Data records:
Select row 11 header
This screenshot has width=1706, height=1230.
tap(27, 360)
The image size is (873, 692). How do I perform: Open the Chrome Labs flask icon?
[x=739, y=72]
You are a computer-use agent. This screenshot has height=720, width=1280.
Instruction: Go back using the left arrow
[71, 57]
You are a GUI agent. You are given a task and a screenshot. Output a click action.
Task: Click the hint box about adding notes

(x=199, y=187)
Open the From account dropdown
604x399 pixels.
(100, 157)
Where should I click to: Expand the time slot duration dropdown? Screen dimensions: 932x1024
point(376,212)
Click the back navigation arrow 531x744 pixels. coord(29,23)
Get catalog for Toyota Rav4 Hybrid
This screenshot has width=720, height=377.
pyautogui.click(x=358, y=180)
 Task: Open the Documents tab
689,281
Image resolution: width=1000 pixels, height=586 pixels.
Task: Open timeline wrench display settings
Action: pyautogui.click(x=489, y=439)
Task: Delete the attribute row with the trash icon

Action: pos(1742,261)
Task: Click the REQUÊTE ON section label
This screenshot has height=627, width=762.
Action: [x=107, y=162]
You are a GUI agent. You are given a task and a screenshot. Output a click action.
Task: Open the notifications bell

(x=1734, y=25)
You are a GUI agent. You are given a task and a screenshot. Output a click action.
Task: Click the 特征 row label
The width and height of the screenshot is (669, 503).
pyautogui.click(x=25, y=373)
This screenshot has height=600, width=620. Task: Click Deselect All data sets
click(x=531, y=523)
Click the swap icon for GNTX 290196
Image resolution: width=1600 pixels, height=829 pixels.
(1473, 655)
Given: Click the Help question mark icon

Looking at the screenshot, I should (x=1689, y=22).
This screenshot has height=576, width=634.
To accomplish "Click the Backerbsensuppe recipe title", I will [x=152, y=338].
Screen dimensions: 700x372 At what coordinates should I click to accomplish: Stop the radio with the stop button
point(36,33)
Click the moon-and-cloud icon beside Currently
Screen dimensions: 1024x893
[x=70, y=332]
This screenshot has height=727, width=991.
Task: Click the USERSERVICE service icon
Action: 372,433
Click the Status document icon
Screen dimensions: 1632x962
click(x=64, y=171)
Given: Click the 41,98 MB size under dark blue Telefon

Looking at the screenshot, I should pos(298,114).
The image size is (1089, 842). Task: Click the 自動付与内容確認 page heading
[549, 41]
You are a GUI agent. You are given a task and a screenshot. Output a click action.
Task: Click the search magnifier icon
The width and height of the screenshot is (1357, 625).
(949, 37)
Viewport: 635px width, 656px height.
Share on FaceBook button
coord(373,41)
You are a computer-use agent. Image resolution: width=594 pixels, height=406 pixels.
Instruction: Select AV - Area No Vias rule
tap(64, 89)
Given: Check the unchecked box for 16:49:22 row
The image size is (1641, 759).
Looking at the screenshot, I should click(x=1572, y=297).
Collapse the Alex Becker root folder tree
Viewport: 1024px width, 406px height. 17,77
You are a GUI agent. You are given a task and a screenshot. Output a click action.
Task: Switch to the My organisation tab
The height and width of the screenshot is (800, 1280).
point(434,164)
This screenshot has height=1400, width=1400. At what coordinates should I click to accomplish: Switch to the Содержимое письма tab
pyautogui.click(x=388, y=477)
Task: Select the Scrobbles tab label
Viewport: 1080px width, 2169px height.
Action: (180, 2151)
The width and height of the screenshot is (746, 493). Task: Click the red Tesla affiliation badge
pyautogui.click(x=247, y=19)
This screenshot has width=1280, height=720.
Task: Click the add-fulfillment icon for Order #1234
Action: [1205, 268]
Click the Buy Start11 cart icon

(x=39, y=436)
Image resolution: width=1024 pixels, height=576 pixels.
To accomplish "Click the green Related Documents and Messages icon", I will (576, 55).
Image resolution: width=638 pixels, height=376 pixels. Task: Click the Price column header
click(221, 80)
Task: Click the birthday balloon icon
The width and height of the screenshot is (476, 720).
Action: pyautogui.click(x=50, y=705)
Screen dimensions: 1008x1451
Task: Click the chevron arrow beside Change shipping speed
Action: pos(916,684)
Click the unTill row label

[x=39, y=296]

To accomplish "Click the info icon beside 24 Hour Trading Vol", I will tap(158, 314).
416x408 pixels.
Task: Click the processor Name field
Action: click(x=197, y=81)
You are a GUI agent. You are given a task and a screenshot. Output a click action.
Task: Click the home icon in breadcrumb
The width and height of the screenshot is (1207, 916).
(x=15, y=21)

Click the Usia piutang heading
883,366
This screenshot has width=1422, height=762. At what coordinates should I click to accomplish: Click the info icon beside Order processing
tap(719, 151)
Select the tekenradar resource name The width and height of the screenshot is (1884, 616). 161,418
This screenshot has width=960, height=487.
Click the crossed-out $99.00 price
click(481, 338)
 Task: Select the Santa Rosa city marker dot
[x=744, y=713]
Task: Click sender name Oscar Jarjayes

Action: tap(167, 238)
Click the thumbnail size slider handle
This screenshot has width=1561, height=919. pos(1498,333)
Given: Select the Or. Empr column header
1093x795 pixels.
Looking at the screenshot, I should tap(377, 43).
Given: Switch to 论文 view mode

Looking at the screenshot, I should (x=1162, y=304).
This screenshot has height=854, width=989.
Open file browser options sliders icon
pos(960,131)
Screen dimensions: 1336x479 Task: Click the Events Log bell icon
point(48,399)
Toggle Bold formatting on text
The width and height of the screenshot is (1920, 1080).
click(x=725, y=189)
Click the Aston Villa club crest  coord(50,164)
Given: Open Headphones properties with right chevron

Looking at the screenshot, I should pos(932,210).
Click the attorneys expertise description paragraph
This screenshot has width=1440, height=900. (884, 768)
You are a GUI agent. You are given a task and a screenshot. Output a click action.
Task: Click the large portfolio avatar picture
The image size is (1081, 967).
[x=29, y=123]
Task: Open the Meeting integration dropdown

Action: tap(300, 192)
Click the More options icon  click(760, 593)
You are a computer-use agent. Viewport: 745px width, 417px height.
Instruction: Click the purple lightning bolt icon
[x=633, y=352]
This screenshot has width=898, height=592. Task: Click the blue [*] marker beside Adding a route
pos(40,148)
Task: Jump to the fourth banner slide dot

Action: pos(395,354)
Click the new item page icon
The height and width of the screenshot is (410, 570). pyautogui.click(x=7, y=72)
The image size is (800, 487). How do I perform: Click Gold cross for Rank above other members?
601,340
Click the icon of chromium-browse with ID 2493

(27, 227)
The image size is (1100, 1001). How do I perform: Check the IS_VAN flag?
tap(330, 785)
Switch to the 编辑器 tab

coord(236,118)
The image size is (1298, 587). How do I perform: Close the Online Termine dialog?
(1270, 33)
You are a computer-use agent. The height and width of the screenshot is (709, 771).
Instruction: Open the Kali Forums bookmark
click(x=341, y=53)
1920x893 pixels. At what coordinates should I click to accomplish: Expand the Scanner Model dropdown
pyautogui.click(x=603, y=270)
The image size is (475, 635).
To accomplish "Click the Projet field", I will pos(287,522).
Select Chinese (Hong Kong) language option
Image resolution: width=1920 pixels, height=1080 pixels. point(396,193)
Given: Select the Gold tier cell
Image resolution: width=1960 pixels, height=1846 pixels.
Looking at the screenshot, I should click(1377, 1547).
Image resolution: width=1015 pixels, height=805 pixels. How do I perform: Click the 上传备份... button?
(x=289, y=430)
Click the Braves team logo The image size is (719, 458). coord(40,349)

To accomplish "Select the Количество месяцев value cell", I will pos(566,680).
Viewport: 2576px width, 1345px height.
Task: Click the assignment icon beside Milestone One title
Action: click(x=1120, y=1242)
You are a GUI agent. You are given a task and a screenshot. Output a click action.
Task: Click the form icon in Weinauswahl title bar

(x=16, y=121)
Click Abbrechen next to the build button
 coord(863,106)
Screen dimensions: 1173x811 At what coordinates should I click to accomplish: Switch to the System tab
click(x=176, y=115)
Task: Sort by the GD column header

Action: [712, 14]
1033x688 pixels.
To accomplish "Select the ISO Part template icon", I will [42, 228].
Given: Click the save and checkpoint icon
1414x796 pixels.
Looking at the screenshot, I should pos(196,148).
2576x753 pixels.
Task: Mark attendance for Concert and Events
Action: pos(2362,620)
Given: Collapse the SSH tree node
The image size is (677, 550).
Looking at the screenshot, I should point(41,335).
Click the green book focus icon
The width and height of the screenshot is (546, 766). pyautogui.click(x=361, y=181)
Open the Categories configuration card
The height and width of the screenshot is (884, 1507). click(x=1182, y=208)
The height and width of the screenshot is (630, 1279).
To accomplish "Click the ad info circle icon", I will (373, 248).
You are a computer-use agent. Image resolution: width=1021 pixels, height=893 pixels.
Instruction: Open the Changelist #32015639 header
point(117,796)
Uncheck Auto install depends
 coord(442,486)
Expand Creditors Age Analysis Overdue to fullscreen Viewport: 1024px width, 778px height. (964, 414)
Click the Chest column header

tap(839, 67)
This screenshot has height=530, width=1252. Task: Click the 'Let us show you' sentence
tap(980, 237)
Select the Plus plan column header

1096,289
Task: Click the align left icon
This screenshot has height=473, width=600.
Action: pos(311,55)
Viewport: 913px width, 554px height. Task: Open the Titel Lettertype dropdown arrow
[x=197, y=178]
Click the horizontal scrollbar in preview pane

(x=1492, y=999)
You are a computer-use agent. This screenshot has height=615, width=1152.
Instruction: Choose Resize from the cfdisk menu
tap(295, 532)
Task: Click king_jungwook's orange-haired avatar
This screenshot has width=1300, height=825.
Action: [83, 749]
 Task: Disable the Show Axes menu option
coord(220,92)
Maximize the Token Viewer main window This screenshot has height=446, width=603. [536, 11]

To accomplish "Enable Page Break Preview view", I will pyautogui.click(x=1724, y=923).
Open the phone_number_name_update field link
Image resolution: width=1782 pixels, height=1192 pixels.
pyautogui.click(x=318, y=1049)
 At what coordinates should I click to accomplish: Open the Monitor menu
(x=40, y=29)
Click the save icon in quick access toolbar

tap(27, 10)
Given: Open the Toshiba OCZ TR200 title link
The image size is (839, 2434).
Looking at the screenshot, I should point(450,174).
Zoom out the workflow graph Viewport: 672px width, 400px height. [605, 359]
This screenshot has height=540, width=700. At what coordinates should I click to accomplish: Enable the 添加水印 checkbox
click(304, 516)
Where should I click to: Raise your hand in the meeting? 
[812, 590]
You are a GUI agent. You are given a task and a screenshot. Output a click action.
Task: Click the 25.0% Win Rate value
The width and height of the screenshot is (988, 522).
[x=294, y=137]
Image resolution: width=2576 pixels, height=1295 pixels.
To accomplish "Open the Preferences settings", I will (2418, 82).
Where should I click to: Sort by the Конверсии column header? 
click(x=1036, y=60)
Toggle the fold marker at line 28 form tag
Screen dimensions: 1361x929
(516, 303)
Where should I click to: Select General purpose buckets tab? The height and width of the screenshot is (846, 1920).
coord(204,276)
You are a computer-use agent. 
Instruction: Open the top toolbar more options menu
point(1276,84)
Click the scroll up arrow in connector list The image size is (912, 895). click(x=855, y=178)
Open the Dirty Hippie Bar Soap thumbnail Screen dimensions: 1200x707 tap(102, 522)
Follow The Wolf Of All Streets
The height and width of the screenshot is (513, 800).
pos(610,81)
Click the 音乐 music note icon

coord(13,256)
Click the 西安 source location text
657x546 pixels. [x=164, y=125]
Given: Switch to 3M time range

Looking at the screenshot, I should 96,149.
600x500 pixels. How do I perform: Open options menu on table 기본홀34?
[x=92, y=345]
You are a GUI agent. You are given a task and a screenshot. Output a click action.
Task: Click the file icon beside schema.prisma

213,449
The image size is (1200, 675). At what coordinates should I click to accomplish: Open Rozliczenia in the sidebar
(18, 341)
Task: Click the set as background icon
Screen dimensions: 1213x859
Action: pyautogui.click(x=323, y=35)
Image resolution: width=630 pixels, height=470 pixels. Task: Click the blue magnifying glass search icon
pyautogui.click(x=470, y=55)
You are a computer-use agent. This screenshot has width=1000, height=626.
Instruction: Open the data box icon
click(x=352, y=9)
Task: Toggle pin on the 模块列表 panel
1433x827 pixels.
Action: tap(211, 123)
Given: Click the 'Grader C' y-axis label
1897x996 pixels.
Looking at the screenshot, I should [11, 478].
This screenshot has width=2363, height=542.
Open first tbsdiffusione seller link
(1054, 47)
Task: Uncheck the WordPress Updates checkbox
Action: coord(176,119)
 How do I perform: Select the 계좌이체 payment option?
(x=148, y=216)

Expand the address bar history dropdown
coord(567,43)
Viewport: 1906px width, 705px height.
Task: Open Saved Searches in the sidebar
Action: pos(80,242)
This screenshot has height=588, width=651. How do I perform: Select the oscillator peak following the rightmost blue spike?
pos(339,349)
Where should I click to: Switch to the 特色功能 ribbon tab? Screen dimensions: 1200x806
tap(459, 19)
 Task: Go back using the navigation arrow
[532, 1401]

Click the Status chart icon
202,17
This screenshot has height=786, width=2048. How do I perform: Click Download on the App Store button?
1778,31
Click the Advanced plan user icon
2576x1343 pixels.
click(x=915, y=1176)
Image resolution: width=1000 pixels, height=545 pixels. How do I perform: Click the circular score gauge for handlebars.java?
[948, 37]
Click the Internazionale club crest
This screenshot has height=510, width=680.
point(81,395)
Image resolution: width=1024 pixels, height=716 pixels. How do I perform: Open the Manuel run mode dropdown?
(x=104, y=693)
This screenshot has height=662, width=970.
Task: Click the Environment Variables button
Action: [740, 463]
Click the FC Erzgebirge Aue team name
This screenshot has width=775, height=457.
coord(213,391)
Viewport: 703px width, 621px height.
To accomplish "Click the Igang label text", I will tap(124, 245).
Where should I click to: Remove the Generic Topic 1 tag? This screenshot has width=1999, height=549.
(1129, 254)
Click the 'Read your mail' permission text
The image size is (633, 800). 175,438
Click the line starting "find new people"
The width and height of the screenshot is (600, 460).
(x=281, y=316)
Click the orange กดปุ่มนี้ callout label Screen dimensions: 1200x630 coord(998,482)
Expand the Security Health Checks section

DESCRIPTION OF THE TASK: Please reproduce, exactly as they appear above, the lines from the line containing "You are a computer-use agent. The" up to and including the line containing "Click the Braves".

ANSWER FOR THE TASK:
You are a computer-use agent. The height and width of the screenshot is (709, 771).
Instruction: Open the Kali Forums bookmark
click(x=341, y=53)
1920x893 pixels. At what coordinates should I click to accomplish: Expand the Scanner Model dropdown
pyautogui.click(x=603, y=270)
The image size is (475, 635).
To accomplish "Click the Projet field", I will pos(287,522).
Select Chinese (Hong Kong) language option
Image resolution: width=1920 pixels, height=1080 pixels. point(396,193)
Given: Select the Gold tier cell
Image resolution: width=1960 pixels, height=1846 pixels.
Looking at the screenshot, I should click(1377, 1547).
Image resolution: width=1015 pixels, height=805 pixels. How do I perform: Click the 上传备份... button?
(x=289, y=430)
Click the Braves team logo The image size is (719, 458). coord(40,349)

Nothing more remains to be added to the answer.